Der Wirkstoff Methylphenidat (im Folgenden MPH abgekürzt) – hierzulande vor allem unter dem Markennamen Ritalin bekannt – lindert die Symptome von ADHS. Bis vor kurzem war die Verschreibung dieser Substanz nur für Betroffene vorgesehen, bei denen die Störung stark ausgeprägt ist. Bei mittelschwerer ADHS wurde bisher auf Verhaltenstherapie gesetzt. Bei der Auswertung der vorliegenden Daten zeigte sich jedoch, dass die Verhaltenstherapie allein nicht ausreicht, um die Symptome der ADHS ausreichend zu bessern. Die Deutsche Gesellschaft für Kinder- und Jugendpsychiatrie, Psychosomatik und Psychotherapie (DGKJB) hat daher die Entwicklung einer neuen Leitlinie vorangetrieben. Diese sieht die Verordnung von Ritalin bereits bei leichteren Fällen vor.
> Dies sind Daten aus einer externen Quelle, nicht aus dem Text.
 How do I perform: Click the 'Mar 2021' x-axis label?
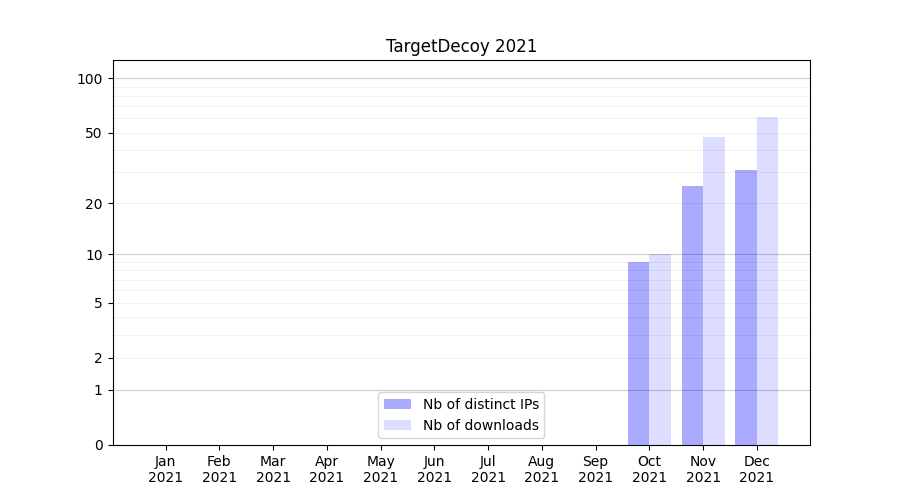point(273,469)
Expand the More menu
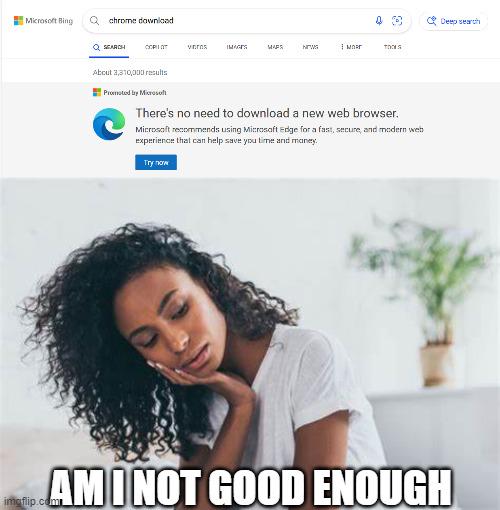 click(351, 47)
Für Kinder, die bereits Ritalin erhalten, ändert sich nichts. Kritiker meinen jedoch, dass schon mit den bisherigen Richtlinien viel zu oft auf Medikamente gesetzt wurde. Andere Ursachen für ADHS – zum Beispiel Überforderung, Stress oder organische Erkrankungen – würden zu wenig berücksichtigt.

MPH ist eine amphetaminartige Substanz. Im Gehirn wirkt es stimulierend, indem es die Wiederaufnahme von Noradrenalin und Dopamin hemmt. Bei ADHS-Patienten scheint dies zu einer Verbesserung der Konzentrationsfähigkeit zu führen. Der genaue Mechanismus ist jedoch noch nicht geklärt. Es gibt auch Kinder, bei denen die Substanz überhaupt keine Wirkung zeigt. Neben MPH gibt es noch eine Reihe anderer Medikamente, die sich zur Behandlung von ADHS eignen. Dazu gehören Dexamfetamin und Lisdexamfetamin, die beide wie MPH als Betäubungsmittel eingestuft sind. Weitere Möglichkeiten sind Atomexetin und Guanfacin. Hinsichtlich der Menge steht jedoch – zumindest in Deutschland – MPH mit Abstand an erster Stelle.

Etwas seltener als bei Kindern kommt ADHS auch bei Erwachsenen vor. Bei ihnen wird bereits in leichten Fällen eine medikamentöse Therapie empfohlen. Eine solche Behandlung sollte immer mit einer Verhaltenstherapie einhergehen, da Medikamente allein nur die Symptome lindern können.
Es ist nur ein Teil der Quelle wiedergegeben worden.